#### INSTRUCTION:
Write out each of the following items line for line, with no changes.

#### PROVIDED ENTRIES:
════════════════════

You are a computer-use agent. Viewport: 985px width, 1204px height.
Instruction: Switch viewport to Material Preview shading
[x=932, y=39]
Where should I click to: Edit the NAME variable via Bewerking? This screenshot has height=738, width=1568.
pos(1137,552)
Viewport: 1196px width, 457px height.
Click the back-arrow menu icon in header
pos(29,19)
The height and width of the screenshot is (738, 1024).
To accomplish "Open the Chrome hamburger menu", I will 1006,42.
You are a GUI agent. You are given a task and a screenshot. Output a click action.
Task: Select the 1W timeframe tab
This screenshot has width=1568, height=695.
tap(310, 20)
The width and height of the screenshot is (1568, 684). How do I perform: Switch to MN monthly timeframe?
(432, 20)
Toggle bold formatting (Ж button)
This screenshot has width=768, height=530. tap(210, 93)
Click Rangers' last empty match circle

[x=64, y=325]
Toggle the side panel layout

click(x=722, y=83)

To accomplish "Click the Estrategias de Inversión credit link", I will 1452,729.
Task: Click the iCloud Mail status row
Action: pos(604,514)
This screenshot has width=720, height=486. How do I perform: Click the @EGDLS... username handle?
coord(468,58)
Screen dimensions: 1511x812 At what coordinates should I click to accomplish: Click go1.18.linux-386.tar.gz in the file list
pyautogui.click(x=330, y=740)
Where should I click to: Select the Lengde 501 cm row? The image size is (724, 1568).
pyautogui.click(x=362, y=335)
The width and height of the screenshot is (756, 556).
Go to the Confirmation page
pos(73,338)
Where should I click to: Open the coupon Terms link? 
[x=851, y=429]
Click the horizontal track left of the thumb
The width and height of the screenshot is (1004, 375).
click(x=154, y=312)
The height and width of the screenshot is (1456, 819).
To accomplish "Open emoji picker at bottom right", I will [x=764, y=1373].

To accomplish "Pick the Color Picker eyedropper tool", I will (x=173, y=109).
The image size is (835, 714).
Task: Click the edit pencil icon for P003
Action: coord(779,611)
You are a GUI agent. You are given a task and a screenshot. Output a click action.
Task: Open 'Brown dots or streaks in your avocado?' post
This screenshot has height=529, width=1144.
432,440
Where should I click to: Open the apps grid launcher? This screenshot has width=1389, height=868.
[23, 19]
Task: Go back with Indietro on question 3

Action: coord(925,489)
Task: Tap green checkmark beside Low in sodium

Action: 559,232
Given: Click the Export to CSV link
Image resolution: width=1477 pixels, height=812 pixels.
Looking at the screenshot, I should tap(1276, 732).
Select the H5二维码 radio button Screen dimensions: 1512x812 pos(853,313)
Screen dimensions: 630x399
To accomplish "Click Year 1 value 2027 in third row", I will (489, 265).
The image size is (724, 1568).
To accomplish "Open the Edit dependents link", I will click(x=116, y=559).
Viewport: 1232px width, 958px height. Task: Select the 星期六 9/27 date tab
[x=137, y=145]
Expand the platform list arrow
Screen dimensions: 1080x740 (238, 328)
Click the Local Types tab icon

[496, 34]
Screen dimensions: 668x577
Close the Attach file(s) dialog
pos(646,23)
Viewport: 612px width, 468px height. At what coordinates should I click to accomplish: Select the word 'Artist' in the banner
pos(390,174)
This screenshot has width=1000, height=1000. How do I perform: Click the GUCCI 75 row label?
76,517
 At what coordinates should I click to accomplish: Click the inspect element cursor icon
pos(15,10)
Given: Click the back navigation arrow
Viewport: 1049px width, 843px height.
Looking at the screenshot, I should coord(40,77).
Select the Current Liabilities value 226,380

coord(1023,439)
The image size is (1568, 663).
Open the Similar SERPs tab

════════════════════

#### REPLY TO THE EXERCISE:
You are a computer-use agent. Viewport: 985px width, 1204px height.
Instruction: Switch viewport to Material Preview shading
[x=932, y=39]
Where should I click to: Edit the NAME variable via Bewerking? This screenshot has height=738, width=1568.
pos(1137,552)
Viewport: 1196px width, 457px height.
Click the back-arrow menu icon in header
pos(29,19)
The height and width of the screenshot is (738, 1024).
To accomplish "Open the Chrome hamburger menu", I will 1006,42.
You are a GUI agent. You are given a task and a screenshot. Output a click action.
Task: Select the 1W timeframe tab
This screenshot has width=1568, height=695.
tap(310, 20)
The width and height of the screenshot is (1568, 684). How do I perform: Switch to MN monthly timeframe?
(432, 20)
Toggle bold formatting (Ж button)
This screenshot has width=768, height=530. tap(210, 93)
Click Rangers' last empty match circle

[x=64, y=325]
Toggle the side panel layout

click(x=722, y=83)

To accomplish "Click the Estrategias de Inversión credit link", I will 1452,729.
Task: Click the iCloud Mail status row
Action: pos(604,514)
This screenshot has width=720, height=486. How do I perform: Click the @EGDLS... username handle?
coord(468,58)
Screen dimensions: 1511x812 At what coordinates should I click to accomplish: Click go1.18.linux-386.tar.gz in the file list
pyautogui.click(x=330, y=740)
Where should I click to: Select the Lengde 501 cm row? The image size is (724, 1568).
pyautogui.click(x=362, y=335)
The width and height of the screenshot is (756, 556).
Go to the Confirmation page
pos(73,338)
Where should I click to: Open the coupon Terms link? 
[x=851, y=429]
Click the horizontal track left of the thumb
The width and height of the screenshot is (1004, 375).
click(x=154, y=312)
The height and width of the screenshot is (1456, 819).
To accomplish "Open emoji picker at bottom right", I will [x=764, y=1373].

To accomplish "Pick the Color Picker eyedropper tool", I will (x=173, y=109).
The image size is (835, 714).
Task: Click the edit pencil icon for P003
Action: coord(779,611)
You are a GUI agent. You are given a task and a screenshot. Output a click action.
Task: Open 'Brown dots or streaks in your avocado?' post
This screenshot has height=529, width=1144.
432,440
Where should I click to: Open the apps grid launcher? This screenshot has width=1389, height=868.
[23, 19]
Task: Go back with Indietro on question 3

Action: coord(925,489)
Task: Tap green checkmark beside Low in sodium

Action: 559,232
Given: Click the Export to CSV link
Image resolution: width=1477 pixels, height=812 pixels.
Looking at the screenshot, I should tap(1276, 732).
Select the H5二维码 radio button Screen dimensions: 1512x812 pos(853,313)
Screen dimensions: 630x399
To accomplish "Click Year 1 value 2027 in third row", I will (489, 265).
The image size is (724, 1568).
To accomplish "Open the Edit dependents link", I will click(x=116, y=559).
Viewport: 1232px width, 958px height. Task: Select the 星期六 9/27 date tab
[x=137, y=145]
Expand the platform list arrow
Screen dimensions: 1080x740 (238, 328)
Click the Local Types tab icon

[496, 34]
Screen dimensions: 668x577
Close the Attach file(s) dialog
pos(646,23)
Viewport: 612px width, 468px height. At what coordinates should I click to accomplish: Select the word 'Artist' in the banner
pos(390,174)
This screenshot has width=1000, height=1000. How do I perform: Click the GUCCI 75 row label?
76,517
 At what coordinates should I click to accomplish: Click the inspect element cursor icon
pos(15,10)
Given: Click the back navigation arrow
Viewport: 1049px width, 843px height.
Looking at the screenshot, I should coord(40,77).
Select the Current Liabilities value 226,380

coord(1023,439)
The image size is (1568, 663).
Open the Similar SERPs tab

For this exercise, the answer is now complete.